Het Hof oordeelde dat de beslissing van de Rechtbank om een schadevergoeding van € 1000 toe te kennen wegens overschrijding van de redelijke termijn juist was en in stand moest blijven. Echter, het Hof vernietigde de uitspraken van de Rechtbank met betrekking tot de proceskosten en het griffierecht, wat leidde tot het cassatieberoep van belanghebbende. De Hoge Raad oordeelde dat het Hof ten onrechte de beslissingen van de Rechtbank omtrent de proceskostenvergoeding en het griffierecht had vernietigd, aangezien de schadevergoeding wegens overschrijding van de redelijke termijn in stand was gebleven.

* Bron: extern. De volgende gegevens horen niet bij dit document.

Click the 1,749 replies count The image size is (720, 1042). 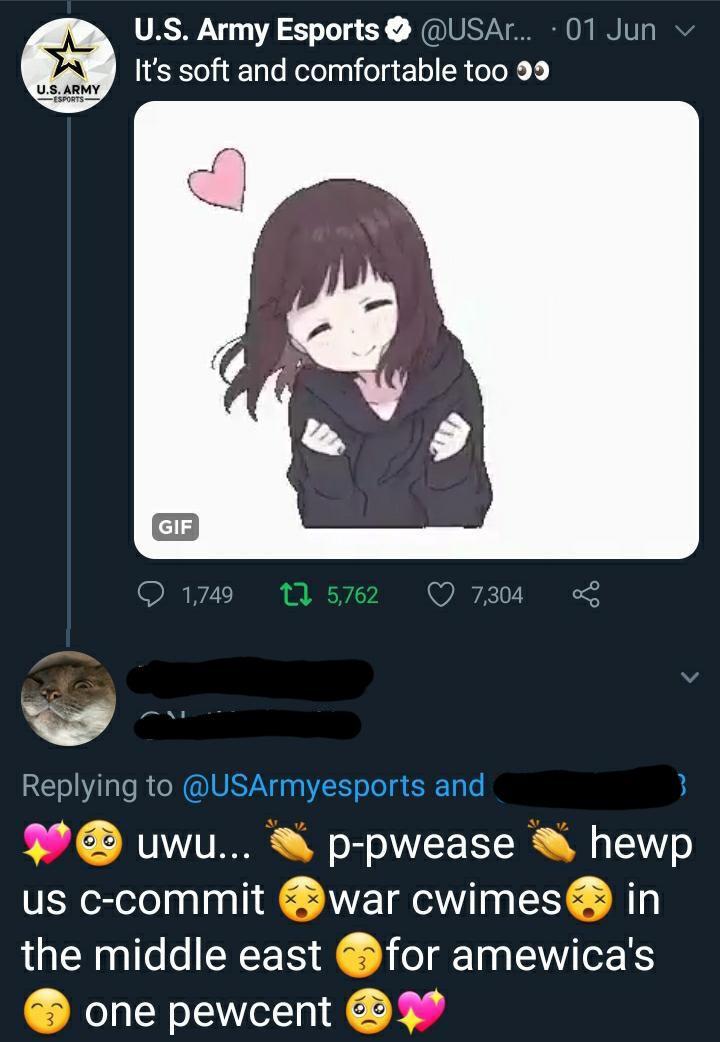[207, 595]
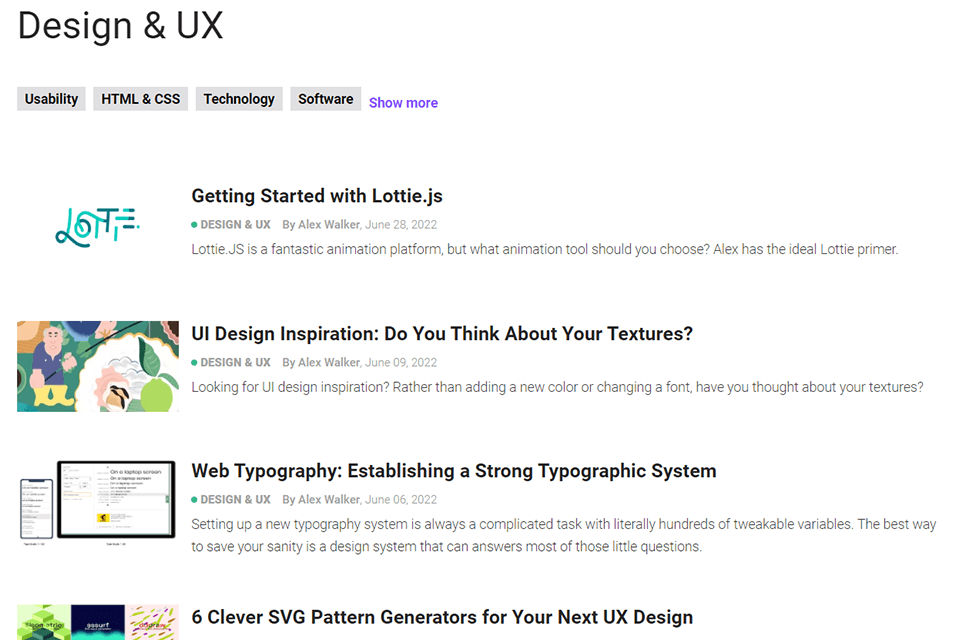Viewport: 960px width, 640px height.
Task: Click DESIGN & UX category under Web Typography
Action: tap(235, 500)
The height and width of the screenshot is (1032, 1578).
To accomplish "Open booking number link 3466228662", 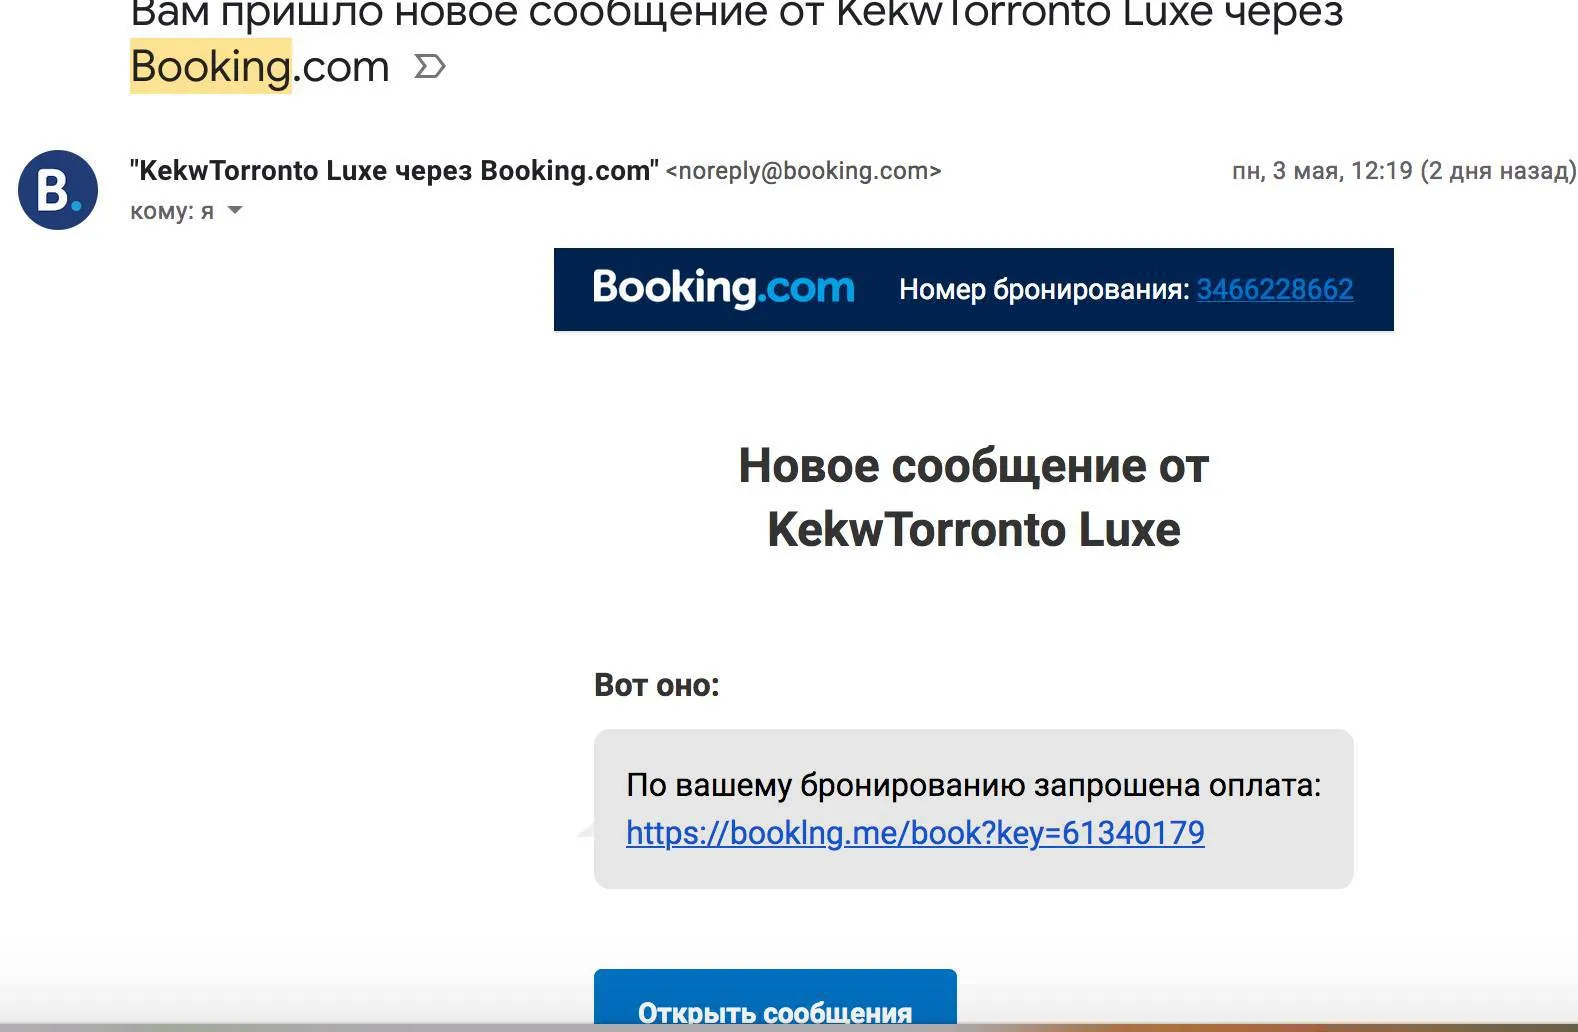I will (x=1275, y=289).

De Hoge Raad verklaarde het beroep in cassatie gegrond en vernietigde de uitspraak van het Hof, maar alleen voor zover het betreft de vernietiging van de uitspraak van de Rechtbank met betrekking tot de proceskosten en het griffierecht. De Staatssecretaris van Financiën werd veroordeeld tot vergoeding van het griffierecht van belanghebbende in de cassatieprocedure en de Inspecteur werd veroordeeld tot vergoeding van het griffierecht dat door belanghebbende was betaald in de procedure bij de Rechtbank. Daarnaast werden de kosten van het geding in cassatie en voor de Rechtbank vastgesteld en vergoed aan belanghebbende.
Dit arrest benadrukt het belang van een correcte vergoeding van proceskosten en griffierechten in het bestuursrecht en belastingrecht, vooral in gevallen waarin de redelijke termijn is overschreden. De Hoge Raad bevestigt hiermee de noodzaak om de rechten van belanghebbenden te waarborgen in het kader van rechtsbescherming.